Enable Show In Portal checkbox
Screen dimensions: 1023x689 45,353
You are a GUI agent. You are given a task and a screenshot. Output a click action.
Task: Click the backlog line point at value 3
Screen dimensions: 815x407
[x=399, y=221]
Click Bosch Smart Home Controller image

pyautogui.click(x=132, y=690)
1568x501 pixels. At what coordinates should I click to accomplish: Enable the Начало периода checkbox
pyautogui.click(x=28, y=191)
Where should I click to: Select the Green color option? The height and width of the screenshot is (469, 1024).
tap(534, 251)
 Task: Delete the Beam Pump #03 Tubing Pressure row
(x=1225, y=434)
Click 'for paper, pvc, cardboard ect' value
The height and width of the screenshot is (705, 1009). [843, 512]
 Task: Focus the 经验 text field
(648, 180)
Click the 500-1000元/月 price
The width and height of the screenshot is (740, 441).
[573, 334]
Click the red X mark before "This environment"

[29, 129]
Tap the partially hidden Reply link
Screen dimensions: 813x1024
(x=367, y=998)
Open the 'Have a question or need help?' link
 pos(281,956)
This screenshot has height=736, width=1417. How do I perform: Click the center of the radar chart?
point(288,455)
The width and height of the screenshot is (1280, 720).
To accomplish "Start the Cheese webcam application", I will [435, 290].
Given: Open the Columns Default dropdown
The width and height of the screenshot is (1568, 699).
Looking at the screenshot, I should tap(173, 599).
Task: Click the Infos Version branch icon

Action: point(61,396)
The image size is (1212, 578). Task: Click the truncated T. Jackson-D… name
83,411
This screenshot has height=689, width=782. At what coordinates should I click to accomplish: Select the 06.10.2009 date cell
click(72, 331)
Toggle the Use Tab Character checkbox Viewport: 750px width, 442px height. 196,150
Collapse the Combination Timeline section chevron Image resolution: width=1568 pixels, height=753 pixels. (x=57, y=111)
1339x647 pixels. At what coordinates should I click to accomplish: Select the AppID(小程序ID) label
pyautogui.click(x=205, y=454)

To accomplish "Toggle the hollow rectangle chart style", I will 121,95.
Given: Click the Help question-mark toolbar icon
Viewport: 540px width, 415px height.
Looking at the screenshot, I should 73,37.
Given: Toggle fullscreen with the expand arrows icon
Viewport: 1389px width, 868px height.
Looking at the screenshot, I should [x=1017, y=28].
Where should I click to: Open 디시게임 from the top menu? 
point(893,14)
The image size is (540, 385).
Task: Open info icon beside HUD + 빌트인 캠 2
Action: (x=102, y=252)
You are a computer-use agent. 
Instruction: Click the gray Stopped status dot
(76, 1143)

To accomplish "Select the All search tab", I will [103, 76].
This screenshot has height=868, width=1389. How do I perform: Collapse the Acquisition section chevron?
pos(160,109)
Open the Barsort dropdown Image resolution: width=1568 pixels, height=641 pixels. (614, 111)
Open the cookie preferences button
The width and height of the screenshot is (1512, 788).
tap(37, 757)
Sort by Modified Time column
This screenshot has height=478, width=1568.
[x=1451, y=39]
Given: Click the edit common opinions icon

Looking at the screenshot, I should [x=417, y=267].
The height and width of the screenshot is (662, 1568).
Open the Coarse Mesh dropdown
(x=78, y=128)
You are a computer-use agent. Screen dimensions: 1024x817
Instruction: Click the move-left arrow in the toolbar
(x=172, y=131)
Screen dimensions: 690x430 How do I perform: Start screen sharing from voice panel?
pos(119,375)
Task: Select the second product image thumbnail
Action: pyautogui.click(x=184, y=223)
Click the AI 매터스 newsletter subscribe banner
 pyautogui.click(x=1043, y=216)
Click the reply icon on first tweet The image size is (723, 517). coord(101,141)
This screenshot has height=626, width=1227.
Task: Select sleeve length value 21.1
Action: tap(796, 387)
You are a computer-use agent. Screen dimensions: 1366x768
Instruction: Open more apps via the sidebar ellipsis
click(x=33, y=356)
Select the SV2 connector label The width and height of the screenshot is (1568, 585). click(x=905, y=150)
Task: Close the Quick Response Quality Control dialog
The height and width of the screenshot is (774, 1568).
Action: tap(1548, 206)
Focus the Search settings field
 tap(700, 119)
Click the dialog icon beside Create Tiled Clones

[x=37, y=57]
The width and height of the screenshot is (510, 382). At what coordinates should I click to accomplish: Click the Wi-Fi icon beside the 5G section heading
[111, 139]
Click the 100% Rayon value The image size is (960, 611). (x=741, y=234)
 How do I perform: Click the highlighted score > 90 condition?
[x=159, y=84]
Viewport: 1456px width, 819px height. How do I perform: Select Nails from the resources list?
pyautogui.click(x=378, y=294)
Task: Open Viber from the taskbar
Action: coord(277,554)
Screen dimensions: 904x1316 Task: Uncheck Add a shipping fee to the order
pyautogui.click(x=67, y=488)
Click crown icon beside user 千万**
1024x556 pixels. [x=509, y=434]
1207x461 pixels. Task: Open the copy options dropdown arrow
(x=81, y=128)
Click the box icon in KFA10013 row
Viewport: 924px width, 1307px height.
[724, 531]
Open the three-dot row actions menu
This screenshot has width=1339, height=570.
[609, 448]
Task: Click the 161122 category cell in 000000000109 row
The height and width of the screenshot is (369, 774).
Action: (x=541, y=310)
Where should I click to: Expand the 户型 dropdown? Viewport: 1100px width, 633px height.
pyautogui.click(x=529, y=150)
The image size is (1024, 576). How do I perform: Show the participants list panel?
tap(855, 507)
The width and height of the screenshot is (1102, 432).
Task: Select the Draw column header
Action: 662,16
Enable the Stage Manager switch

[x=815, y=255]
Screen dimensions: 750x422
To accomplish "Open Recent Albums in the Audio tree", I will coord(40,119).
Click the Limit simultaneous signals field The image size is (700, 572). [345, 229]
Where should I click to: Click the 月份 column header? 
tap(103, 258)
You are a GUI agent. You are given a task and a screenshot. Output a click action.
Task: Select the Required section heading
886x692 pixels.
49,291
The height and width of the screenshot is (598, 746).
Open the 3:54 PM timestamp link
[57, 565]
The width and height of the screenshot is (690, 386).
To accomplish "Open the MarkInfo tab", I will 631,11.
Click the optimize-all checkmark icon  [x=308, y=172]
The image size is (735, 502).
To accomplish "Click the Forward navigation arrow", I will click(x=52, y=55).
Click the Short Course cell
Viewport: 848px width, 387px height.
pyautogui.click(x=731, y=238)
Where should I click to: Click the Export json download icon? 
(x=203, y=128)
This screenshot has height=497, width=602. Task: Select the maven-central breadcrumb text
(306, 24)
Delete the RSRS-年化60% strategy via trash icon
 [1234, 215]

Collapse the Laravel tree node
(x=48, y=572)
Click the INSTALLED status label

* _Task to carry out_:
If a line of the data holds the string "agent", count it. Then state the total and nothing more.

* _Exercise result_:
5